Cooking brisket is always a long process, but to make the perfect brisket, using the sous vide method is a sure-fire way to make a properly cooked brisket without the chances of it drying out. Serving a moist brisket to a party or to your family is something that they will continue to crave while thinking of all of the hard work that must have gone into fixing it. No one needs to know that you did not tend to this meat for hours upon end.
Getting Set Up
To properly prepare your sous vide brisket, you will need a large pot, an immersion circulator, and high-quality brisket. You will also need food-grade bags to cook the meat in and a clamp of some sort to clamp the bag to the edge of the pot. These things are the base of making a properly and evenly cooked dinner for your family.

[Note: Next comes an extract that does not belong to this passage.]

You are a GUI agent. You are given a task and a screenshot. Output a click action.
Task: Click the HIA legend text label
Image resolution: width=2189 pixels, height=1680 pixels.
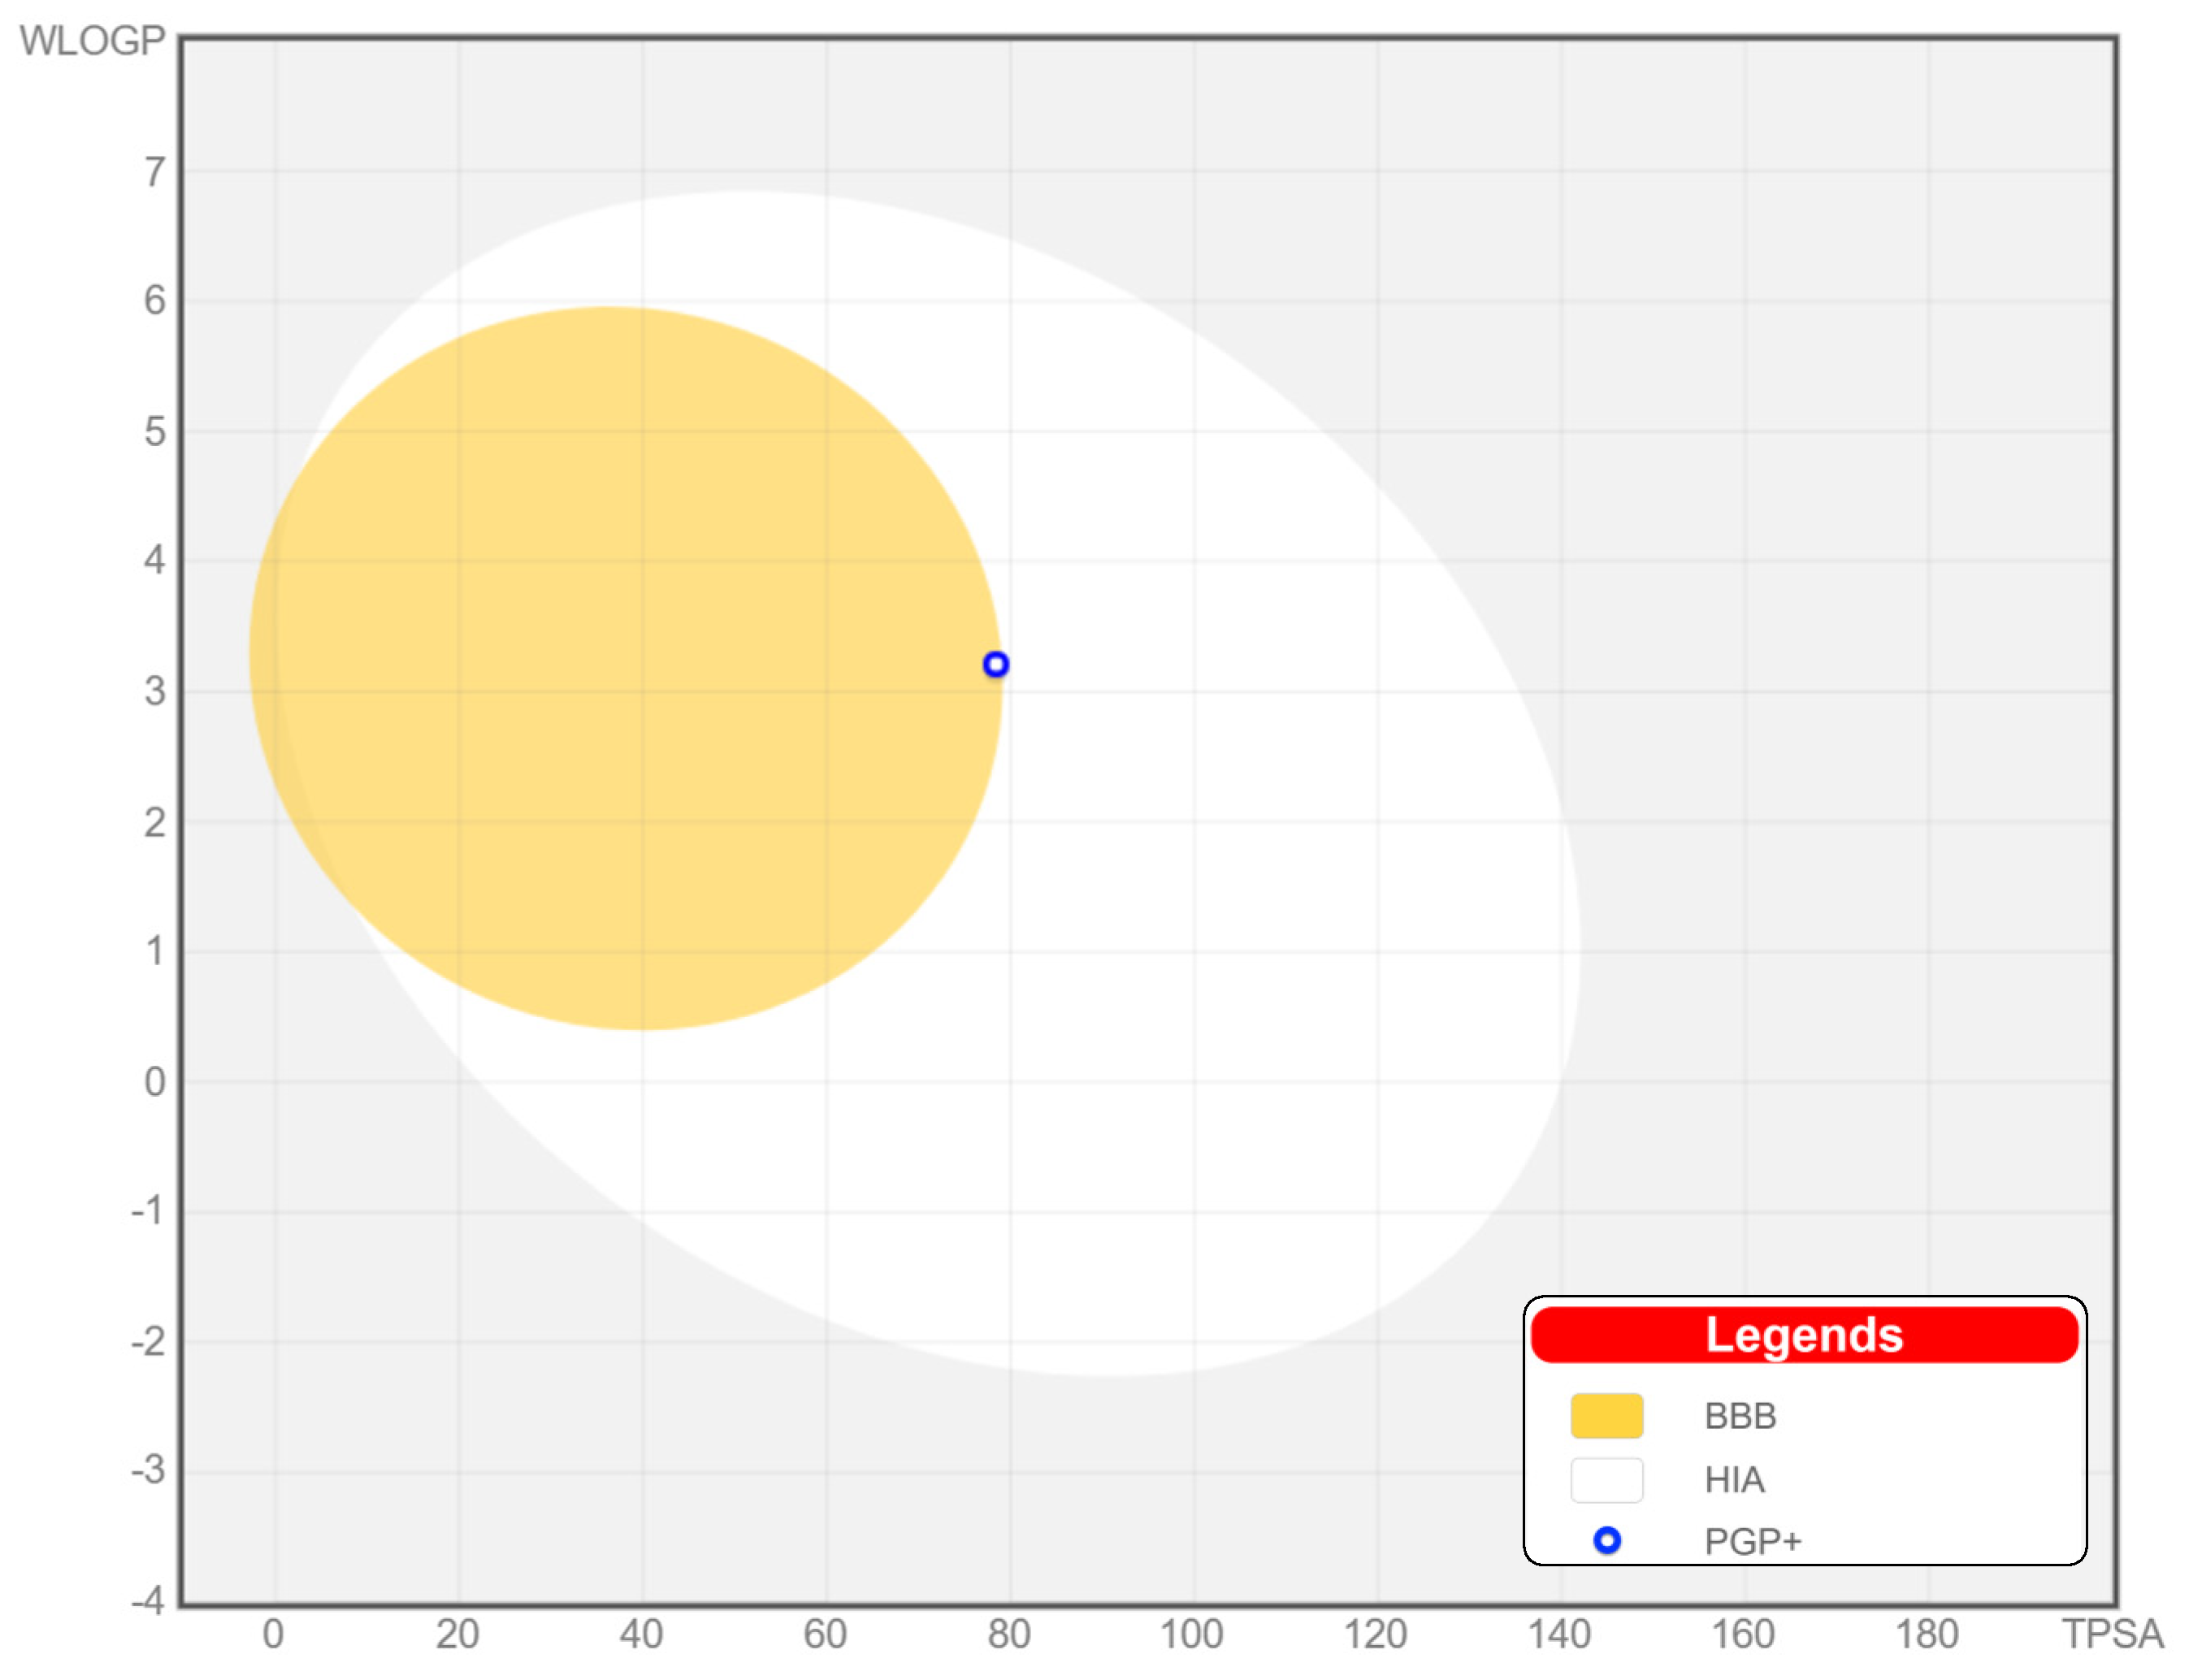click(x=1733, y=1480)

First, take your uncooked brisket and trim off the fat. Typically, you can cook brisket with the fat on because it adds moisture to the meat, but when you are cooking it sous vide, the brisket will come out moist without the fat, so you do not need to leave it on there.
Brisket Cooking Time
Bring your water bath up to 155*F. If you want your sous vide brisket to have a smokey flavor, after trimming the fat, brush it with a mixture of cane syrup and liquid smoke. You can then put the meat in a food grade bag and slowly lower it into your prepared pot, creating a vacuum effect in the bag. The absence of air in the bag while the meat is cooking will ensure a final product that is evenly cooked.
You can leave the brisket unattended in the water bath for at least 24 hours at this point to get it fully cooked. After at least 24 hours, you can remove the meat from the water bath and take it out of the food grade bag. If you want to add a smokier flavor to it, you can brush it again with your cane syrup and liquid smoke mixture.
Then, sprinkle a mix of salt, pepper, brown sugar, cayenne, garlic powder, and onion powder onto the meat. If you want the meat to have a nice crust on it, put it in the oven at 275*F for one hour. If you prefer your meat without a crust, it is ready to serve after seasoning.